Verizon just wants to put more money behind a good investment, Entner said. The deal might be coming together now partly because interest rates are expected to rise, increasing Verizon’s potential cost of borrowing to finance the buyout.
Taking full control of Verizon Wireless would also simplify the company’s management, eliminating the separate board of directors overseeing the mobile subsidiary and some redundant administrative functions. Bringing its wired and wireless businesses fully into one company might make it a bit easier for Verizon to offer combined services, he added.
“For the subscribers, I don’t think much will change,” Entner said. A wholly owned Verizon mobile business wouldn’t be significantly more competitive, either. Nor would Verizon’s debt load, reportedly $50 million or more, weaken the company. In time, the buyout would pay for itself, Entner said.
“At roughly $2,000 per subscriber, it’s not even outlandishly expensive,” he said. Cingular paid more per subscriber to acquire AT&T Wireless in 2004, according to Entner.

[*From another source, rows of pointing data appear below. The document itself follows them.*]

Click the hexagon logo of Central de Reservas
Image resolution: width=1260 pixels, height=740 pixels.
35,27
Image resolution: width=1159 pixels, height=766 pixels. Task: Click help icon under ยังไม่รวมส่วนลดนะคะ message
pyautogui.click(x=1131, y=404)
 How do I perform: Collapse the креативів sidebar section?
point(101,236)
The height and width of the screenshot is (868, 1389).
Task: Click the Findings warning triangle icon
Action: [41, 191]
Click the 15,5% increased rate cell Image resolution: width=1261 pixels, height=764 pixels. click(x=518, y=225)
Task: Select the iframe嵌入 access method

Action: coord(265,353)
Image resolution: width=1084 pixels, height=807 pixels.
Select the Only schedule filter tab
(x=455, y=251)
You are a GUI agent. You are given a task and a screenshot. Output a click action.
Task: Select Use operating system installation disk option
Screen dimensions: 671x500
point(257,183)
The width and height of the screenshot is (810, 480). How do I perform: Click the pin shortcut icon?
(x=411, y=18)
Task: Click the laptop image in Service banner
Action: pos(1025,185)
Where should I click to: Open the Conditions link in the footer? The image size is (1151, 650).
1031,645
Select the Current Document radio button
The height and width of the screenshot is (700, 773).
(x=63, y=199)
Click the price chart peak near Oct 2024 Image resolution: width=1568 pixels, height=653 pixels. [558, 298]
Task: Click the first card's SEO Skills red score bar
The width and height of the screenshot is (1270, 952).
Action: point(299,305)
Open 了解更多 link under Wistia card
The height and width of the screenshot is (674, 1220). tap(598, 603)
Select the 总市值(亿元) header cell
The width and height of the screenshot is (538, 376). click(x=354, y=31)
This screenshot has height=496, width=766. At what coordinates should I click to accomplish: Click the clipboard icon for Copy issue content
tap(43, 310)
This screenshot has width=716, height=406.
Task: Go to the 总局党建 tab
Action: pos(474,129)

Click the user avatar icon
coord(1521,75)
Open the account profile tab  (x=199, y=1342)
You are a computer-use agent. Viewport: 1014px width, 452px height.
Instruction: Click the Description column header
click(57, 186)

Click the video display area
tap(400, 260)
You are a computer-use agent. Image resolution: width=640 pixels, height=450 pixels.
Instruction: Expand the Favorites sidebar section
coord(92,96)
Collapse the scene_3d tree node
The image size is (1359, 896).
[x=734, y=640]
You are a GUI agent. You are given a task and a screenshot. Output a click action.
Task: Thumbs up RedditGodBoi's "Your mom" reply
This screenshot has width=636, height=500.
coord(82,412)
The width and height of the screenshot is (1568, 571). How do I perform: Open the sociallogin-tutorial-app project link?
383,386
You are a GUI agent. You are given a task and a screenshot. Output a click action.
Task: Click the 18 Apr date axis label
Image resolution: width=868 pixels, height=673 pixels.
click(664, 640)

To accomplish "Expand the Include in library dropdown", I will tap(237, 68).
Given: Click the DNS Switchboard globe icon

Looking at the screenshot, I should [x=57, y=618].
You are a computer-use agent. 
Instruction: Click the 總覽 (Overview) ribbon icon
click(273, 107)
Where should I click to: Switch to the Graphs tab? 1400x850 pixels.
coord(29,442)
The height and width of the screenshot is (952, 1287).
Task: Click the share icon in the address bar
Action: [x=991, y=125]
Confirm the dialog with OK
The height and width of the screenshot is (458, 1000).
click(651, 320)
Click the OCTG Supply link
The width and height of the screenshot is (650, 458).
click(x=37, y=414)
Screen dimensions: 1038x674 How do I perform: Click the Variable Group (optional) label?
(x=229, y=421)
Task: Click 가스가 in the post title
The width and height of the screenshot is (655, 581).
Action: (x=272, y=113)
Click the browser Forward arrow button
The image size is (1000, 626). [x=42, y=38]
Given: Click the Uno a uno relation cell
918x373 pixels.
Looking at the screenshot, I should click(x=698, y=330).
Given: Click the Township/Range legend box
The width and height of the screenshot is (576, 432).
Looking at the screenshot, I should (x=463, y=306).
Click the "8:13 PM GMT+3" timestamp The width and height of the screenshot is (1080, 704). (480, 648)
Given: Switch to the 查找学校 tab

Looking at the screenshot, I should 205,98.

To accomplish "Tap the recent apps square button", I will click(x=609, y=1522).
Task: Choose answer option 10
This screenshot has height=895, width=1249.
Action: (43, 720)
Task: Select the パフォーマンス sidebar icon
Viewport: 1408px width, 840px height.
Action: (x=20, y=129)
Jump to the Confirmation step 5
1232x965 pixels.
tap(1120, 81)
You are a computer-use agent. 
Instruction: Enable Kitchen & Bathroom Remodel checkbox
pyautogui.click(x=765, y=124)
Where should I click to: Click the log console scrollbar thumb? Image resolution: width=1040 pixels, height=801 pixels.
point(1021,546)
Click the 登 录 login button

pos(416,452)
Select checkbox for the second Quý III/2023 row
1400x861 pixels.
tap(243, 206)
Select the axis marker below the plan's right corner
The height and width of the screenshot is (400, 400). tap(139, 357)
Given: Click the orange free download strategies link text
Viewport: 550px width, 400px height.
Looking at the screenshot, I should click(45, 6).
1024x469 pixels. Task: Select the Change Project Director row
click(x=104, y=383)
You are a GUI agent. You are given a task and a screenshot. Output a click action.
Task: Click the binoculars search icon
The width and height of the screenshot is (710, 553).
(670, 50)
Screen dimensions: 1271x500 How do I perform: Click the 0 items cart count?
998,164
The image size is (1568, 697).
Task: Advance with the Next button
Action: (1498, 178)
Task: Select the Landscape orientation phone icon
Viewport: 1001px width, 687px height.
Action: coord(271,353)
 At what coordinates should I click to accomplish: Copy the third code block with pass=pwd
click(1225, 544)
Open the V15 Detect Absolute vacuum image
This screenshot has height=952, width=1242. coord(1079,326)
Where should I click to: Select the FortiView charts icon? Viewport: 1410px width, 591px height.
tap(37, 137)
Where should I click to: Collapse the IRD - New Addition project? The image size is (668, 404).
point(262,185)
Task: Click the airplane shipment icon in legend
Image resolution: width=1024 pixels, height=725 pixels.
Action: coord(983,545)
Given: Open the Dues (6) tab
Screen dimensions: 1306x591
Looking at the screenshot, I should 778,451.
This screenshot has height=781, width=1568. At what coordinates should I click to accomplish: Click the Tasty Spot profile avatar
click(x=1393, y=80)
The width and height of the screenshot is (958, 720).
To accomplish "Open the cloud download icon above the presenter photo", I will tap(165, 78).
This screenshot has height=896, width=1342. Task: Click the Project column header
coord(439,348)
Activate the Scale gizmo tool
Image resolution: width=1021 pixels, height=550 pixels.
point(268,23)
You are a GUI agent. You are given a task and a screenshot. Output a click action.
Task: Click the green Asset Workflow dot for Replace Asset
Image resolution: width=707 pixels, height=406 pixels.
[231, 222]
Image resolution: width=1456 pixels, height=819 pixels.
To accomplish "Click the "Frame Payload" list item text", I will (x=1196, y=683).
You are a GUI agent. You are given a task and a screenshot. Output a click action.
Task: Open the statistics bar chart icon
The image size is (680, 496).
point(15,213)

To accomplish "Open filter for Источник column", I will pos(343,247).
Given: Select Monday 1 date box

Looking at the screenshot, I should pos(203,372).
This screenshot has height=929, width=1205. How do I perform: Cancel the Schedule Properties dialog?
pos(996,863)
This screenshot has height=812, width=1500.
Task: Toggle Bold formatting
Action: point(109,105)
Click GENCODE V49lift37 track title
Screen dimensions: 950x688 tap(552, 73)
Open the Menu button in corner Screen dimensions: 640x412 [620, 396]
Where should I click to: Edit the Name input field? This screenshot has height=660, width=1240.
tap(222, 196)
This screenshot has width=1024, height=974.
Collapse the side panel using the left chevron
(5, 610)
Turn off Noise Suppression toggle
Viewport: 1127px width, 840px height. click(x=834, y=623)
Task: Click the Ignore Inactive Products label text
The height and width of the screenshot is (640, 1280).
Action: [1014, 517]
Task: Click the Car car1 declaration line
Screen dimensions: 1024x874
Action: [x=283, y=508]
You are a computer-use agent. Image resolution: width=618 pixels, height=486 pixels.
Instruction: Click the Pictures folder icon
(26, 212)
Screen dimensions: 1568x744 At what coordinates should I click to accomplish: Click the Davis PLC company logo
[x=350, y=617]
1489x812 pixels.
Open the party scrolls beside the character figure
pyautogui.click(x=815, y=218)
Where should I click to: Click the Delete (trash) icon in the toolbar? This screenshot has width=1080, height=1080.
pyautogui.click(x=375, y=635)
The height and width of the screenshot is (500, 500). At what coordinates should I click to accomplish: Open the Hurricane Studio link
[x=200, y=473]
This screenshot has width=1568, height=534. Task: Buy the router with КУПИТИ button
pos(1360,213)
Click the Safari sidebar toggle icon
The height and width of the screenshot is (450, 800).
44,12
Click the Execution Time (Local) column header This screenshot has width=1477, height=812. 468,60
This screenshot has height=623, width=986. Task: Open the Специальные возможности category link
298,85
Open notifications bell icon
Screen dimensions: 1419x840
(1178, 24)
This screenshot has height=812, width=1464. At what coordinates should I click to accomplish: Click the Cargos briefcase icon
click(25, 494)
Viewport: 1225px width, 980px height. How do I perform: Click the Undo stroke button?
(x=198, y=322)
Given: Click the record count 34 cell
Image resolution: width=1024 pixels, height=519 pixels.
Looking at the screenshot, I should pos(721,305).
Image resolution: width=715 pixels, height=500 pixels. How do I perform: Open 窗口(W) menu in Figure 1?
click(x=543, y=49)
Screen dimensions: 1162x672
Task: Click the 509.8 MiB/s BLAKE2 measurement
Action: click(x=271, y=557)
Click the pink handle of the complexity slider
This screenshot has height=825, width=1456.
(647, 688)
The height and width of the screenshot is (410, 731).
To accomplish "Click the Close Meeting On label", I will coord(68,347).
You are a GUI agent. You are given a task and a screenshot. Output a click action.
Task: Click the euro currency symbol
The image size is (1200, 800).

“For U.S. consumers, there won’t be any noticeable difference,” said Chetan Sharma, founder and president of Chetan Sharma Consulting.
Where a Verizon-Vodafone deal could have repercussions is in Europe, because Vodafone might use the proceeds to acquire weaker mobile operators there, Sharma said.
For Vodafone, a U.K.-based company that’s involved in mobile businesses on six continents, Verizon’s interest in buying now may be a lifeline.
“Vodafone’s core markets are in trouble as net revenue is declining,” Sharma wrote in an email interview. “It needs cash to shore up the assets in Western Europe.”
The company is also starting to focus on combined wired and wireless plays, such as its planned $10 billion acquisition of Kabel Deutschland, Germany’s biggest cable operator. The company aims to combine fixed broadband, mobile and TV on one bill, Enter said.
“What is finally motivating Vodafone is the implementation of their European integrated carrier strategy,” he said.